HOW-TO · RAG
How to Design Specialized Agent Roles
Target environment
Ubuntu 24.04 · Ollama 0.4.x
PREREQUISITES
Multi-agent system architecture planned, Python 3.10+
What this does
Specialized agent roles divide responsibilities across agents with distinct capabilities, prompts, and tools — enabling each agent to excel at a specific domain while the system handles complex multi-step tasks.
Steps
- Define role boundaries. Each role has a clear responsibility, tool set, and prompt.
from dataclasses import dataclass, field
@dataclass
class AgentRole:
name: str
description: str
system_prompt: str
tools: list = field(default_factory=list)
max_consecutive_failures: int = 3
RESEARCHER = AgentRole(
name="researcher",
description="Searches and gathers information from the web and documents",
system_prompt="You are a research specialist. Find relevant, accurate information.",
tools=["search_web", "fetch_page", "query_database"]
)
ANALYST = AgentRole(
name="analyst",
description="Analyzes data and produces insights",
system_prompt="You are a data analyst. Interpret data and create summaries.",
tools=["calculate", "analyze_data", "create_chart"]
)
WRITER = AgentRole(
name="writer",
description="Produces well-formatted final output",
system_prompt="You are a technical writer. Produce clear, well-structured content.",
tools=["format_text", "check_grammar", "export_document"]
)
- Build a role-based agent factory.
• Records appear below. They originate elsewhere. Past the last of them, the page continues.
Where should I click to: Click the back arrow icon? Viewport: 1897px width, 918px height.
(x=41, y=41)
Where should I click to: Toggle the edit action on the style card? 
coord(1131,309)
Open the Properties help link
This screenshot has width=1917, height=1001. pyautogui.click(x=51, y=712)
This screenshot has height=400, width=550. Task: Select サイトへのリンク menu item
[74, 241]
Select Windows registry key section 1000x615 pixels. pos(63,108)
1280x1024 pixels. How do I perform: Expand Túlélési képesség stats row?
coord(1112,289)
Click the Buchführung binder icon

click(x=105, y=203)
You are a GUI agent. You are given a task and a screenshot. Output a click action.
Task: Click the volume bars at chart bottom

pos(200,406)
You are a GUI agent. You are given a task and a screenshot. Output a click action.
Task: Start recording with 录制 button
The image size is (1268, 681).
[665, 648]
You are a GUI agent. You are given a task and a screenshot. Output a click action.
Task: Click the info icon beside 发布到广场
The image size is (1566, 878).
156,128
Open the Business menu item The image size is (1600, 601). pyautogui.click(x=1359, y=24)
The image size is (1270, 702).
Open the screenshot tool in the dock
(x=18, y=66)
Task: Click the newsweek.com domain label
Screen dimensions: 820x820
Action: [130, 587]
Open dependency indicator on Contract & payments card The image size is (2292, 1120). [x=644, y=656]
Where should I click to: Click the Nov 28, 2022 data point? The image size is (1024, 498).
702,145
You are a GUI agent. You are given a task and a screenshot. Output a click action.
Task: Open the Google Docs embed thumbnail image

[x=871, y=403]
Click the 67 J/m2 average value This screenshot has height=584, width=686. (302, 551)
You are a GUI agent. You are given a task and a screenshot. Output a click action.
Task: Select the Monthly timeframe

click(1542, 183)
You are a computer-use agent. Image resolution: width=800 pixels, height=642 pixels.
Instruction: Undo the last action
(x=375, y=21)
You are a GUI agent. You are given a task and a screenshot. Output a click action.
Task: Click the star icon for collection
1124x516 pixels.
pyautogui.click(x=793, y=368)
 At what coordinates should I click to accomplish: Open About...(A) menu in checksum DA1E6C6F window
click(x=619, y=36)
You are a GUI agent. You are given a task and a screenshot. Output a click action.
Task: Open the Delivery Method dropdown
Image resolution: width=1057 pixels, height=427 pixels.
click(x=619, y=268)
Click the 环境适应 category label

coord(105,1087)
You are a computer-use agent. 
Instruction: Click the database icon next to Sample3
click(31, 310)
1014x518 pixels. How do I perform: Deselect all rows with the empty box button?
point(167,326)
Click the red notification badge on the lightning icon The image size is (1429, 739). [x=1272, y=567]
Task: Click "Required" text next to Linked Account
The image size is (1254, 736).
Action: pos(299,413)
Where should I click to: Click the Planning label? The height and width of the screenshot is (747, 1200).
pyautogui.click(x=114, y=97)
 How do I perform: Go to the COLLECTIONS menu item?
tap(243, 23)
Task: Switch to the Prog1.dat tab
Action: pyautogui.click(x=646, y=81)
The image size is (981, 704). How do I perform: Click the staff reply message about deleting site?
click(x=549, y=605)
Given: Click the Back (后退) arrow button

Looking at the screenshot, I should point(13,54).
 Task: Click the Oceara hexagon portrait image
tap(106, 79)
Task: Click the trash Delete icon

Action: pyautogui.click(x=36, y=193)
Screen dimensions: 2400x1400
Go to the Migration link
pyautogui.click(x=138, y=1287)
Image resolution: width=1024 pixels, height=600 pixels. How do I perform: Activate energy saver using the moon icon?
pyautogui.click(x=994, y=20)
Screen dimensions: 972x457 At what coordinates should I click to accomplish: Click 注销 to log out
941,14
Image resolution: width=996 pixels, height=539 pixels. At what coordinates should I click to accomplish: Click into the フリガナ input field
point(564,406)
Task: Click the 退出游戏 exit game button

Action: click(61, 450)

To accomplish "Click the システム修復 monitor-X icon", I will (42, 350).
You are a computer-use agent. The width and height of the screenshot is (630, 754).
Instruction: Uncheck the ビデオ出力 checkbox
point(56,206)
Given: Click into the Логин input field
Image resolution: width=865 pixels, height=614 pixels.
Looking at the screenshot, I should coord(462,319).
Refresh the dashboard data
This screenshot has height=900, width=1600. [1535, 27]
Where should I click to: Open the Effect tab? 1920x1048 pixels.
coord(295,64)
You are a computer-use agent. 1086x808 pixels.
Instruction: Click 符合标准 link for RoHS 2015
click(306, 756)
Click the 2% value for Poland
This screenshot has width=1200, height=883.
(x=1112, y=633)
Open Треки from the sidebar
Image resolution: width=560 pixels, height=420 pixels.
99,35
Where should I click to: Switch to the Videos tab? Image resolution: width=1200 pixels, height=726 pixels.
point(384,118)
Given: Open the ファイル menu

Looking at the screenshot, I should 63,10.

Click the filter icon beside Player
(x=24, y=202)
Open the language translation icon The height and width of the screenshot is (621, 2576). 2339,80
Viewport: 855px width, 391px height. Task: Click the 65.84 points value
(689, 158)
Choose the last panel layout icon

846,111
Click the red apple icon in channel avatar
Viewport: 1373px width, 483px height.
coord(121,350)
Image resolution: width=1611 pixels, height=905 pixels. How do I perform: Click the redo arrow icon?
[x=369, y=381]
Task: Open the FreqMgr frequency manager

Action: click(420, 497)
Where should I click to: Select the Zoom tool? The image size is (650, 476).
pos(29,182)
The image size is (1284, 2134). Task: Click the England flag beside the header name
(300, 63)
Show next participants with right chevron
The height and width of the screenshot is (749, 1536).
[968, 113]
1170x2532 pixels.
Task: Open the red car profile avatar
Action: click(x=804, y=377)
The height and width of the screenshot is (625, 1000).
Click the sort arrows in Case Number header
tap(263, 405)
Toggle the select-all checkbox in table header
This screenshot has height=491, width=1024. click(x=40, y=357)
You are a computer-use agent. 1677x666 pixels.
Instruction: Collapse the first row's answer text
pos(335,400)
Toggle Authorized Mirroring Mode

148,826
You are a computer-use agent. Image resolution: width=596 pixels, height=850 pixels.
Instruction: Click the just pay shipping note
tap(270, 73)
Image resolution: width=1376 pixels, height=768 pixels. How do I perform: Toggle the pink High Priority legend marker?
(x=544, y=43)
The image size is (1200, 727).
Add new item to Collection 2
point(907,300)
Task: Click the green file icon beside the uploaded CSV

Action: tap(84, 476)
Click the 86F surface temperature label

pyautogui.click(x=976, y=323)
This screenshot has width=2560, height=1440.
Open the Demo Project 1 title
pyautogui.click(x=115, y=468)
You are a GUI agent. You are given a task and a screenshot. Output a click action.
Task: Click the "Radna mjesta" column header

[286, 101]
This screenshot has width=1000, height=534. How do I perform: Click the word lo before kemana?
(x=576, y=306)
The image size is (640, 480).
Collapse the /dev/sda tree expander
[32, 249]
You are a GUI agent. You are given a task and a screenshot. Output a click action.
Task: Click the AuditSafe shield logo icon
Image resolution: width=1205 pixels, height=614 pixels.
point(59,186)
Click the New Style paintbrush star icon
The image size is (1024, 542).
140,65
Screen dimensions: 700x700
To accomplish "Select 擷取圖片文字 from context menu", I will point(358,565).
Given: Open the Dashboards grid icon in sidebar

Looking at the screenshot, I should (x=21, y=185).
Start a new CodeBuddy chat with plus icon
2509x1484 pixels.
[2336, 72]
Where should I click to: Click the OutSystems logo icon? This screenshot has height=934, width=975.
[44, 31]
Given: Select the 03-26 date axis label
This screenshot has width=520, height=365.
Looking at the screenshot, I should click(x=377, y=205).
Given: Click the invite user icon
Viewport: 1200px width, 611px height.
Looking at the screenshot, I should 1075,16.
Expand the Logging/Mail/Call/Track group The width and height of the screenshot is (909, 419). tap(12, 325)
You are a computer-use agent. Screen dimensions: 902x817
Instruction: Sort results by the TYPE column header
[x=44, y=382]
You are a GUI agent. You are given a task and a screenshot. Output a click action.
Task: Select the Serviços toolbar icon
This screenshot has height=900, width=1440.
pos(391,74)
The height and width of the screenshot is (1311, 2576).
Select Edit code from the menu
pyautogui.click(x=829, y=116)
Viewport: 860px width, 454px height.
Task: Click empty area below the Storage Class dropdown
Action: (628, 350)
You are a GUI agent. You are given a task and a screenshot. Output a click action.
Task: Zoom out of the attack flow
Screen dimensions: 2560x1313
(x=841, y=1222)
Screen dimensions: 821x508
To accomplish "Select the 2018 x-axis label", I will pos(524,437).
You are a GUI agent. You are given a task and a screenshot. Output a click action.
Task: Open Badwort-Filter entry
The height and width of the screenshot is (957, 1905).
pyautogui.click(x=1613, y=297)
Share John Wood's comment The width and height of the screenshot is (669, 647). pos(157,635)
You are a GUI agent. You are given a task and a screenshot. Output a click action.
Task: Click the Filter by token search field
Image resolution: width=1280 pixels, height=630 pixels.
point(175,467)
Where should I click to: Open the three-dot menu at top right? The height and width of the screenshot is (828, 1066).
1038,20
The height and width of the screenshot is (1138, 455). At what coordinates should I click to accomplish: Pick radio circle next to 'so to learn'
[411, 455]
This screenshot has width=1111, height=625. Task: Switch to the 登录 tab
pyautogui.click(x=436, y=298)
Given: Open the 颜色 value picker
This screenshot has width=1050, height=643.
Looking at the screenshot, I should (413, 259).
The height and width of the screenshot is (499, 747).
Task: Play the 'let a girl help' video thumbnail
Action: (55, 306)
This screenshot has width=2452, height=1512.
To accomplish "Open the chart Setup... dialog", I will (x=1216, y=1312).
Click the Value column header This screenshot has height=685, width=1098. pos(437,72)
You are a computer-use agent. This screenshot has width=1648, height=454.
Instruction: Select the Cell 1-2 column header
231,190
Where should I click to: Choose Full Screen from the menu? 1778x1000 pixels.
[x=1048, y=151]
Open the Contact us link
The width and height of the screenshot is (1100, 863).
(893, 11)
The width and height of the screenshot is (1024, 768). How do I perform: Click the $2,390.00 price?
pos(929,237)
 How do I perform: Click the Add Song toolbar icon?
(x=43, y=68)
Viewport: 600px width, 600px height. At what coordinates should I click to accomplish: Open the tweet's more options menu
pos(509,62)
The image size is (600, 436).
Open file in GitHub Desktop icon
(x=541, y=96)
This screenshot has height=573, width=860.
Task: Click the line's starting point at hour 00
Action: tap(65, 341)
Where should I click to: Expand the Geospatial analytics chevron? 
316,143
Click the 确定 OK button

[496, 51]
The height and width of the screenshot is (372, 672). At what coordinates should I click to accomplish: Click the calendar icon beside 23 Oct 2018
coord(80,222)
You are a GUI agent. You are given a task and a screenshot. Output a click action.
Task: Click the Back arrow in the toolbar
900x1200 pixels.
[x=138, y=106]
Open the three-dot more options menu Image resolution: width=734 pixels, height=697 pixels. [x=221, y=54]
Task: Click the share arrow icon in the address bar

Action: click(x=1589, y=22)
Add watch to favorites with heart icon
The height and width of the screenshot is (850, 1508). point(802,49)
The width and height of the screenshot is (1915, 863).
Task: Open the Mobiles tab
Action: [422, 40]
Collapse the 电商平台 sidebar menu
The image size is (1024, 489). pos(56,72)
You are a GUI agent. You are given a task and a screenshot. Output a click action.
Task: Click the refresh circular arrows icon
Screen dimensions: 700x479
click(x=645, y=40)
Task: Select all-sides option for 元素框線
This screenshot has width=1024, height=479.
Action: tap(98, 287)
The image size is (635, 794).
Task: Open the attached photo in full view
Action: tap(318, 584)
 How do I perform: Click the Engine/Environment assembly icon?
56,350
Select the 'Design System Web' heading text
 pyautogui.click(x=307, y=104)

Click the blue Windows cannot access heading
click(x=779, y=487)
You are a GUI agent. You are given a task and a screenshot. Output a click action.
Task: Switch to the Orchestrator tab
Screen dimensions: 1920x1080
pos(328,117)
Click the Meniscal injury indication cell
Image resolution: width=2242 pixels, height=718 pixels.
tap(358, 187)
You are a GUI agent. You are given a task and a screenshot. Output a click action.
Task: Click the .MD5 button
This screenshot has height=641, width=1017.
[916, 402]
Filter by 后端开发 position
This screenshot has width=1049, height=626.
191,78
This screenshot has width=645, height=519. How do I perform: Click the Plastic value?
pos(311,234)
Instantiate agents from role definitions.
class AgentFactory:
def __init__(self, llm_client, tool_registry):
self.llm = llm_client
self.tool_registry = tool_registry
def create_agent(self, role: AgentRole) -> dict:
return {
"role": role,
"llm": self.llm,
"tools": [self.tool_registry.get(t) for t in role.tools],
"state": {
"conversation_history": [],
"failures": 0,
"current_task": None
}
}
- Implement role-specific tool permissions. Restrict which tools each role can access.
class ToolGate:
def __init__(self):
self.permissions = {}
def grant(self, role: str, tool_name: str):
if role not in self.permissions:
self.permissions[role] = set()
self.permissions[role].add(tool_name)
def can_call(self, role: str, tool_name: str) -> bool:
return tool_name in self.permissions.get(role, set())
# Usage
gate = ToolGate()
gate.grant("researcher", "search_web")
gate.grant("writer", "export_document")
# analyst cannot call search_web or export_document
- Configure escalation paths. When an agent cannot complete its task, it escalates to another role.
ESCALATION_MAP = {
"researcher": "analyst", # researcher passes findings to analyst
"analyst": "writer", # analyst passes insights to writer
"writer": None # writer is the final step
}
def determine_next_role(current_role: str, task_result: dict) -> str | None:
return ESCALATION_MAP.get(current_role)
- Test role isolation. Verify agents cannot access tools outside their role.
assert not gate.can_call("writer", "search_web")
assert gate.can_call("researcher", "search_web")
Verification
python -c "
from dataclasses import dataclass
@dataclass
class Role:
name: str
desc: str
r = Role(name='test', desc='A test role')
print(r.name)
# Expected: test
"
Common failures
- Overlapping responsibilities. Two roles can handle the same task, causing confusion and redundant work. Define clear boundaries with no overlap.
- Role isolation bypass. An agent with free-form prompts can ignore its role and call any tool. Enforce tool access at the infrastructure level, not by convention.
- Missing escalation path. When a role fails, the task stalls. Always define a fallback or escalation for every role.
- Version mismatch - The installed package or runtime differs from the command shown; check the version first and rerun the smallest verification command.
- Local environment drift - Another service, virtual environment, model, or path is being used; print the active binary path and configuration before changing the guide steps.